Voss Erica A, Makadia Rupa, Matcho Amy, Ma Qianli, Knoll Chris, Schuemie Martijn, DeFalco Frank J, Londhe Ajit, Zhu Vivienne, Ryan Patrick B
Epidemiology Analytics, Janssen Research & Development, Titusville, New Jersey, USA
Epidemiology Analytics, Janssen Research & Development, Titusville, New Jersey, USA.
J Am Med Inform Assoc. 2015 May;22(3):553-64. doi: 10.1093/jamia/ocu023. Epub 2015 Feb 10.
To evaluate the utility of applying the Observational Medical Outcomes Partnership (OMOP) Common Data Model (CDM) across multiple observational databases within an organization and to apply standardized analytics tools for conducting observational research.

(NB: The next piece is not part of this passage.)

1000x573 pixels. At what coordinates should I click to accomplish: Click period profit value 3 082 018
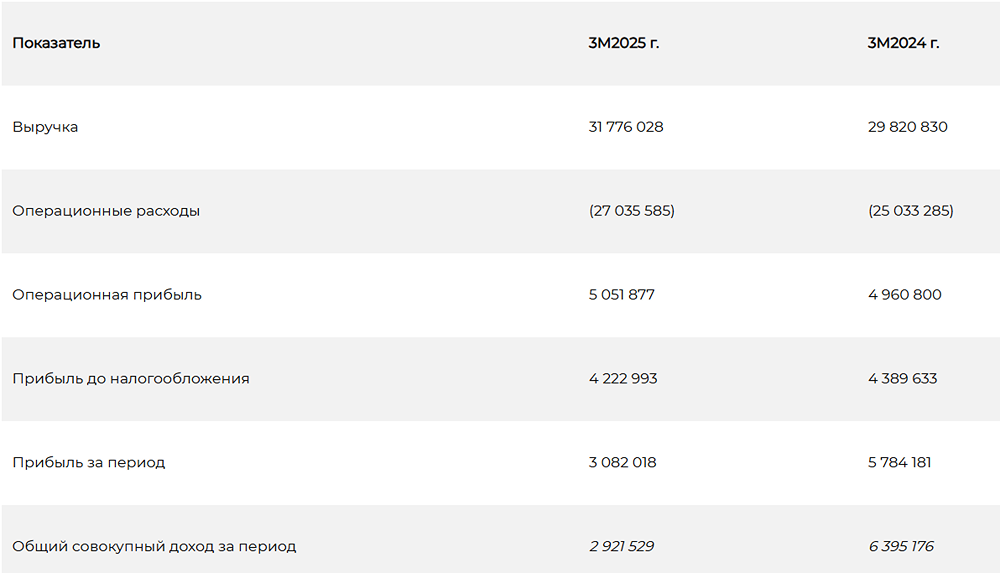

Six deidentified patient-level datasets were transformed to the OMOP CDM. We evaluated the extent of information loss that occurred through the standardization process. We developed a standardized analytic tool to replicate the cohort construction process from a published epidemiology protocol and applied the analysis to all 6 databases to assess time-to-execution and comparability of results.
Transformation to the CDM resulted in minimal information loss across all 6 databases. Patients and observations excluded were due to identified data quality issues in the source system, 96% to 99% of condition records and 90% to 99% of drug records were successfully mapped into the CDM using the standard vocabulary. The full cohort replication and descriptive baseline summary was executed for 2 cohorts in 6 databases in less than 1 hour.
The standardization process improved data quality, increased efficiency, and facilitated cross-database comparisons to support a more systematic approach to observational research. Comparisons across data sources showed consistency in the impact of inclusion criteria, using the protocol and identified differences in patient characteristics and coding practices across databases.
Standardizing data structure (through a CDM), content (through a standard vocabulary with source code mappings), and analytics can enable an institution to apply a network-based approach to observational research across multiple, disparate observational health databases.
评估在一个组织内的多个观察性数据库中应用观察性医疗结果合作组织(OMOP)通用数据模型(CDM)的效用,并应用标准化分析工具进行观察性研究。
六个经过去标识化处理的患者层面数据集被转换为OMOP CDM。我们评估了标准化过程中发生的信息损失程度。我们开发了一种标准化分析工具,以复制已发表的流行病学方案中的队列构建过程,并将该分析应用于所有6个数据库,以评估执行时间和结果的可比性。
转换为CDM在所有6个数据库中导致的信息损失最小。被排除的患者和观察结果是由于源系统中已识别的数据质量问题,96%至99%的病情记录和90%至99%的药物记录使用标准词汇成功映射到CDM中。在不到1小时的时间内,对6个数据库中的2个队列执行了完整的队列复制和描述性基线总结。
标准化过程提高了数据质量,提高了效率,并促进了跨数据库比较,以支持更系统的观察性研究方法。跨数据源的比较显示,纳入标准的影响具有一致性,使用该方案并识别出不同数据库之间患者特征和编码实践的差异。
标准化数据结构(通过CDM)、内容(通过带有源代码映射的标准词汇)和分析可以使一个机构能够应用基于网络的方法,在多个不同的观察性健康数据库中进行观察性研究。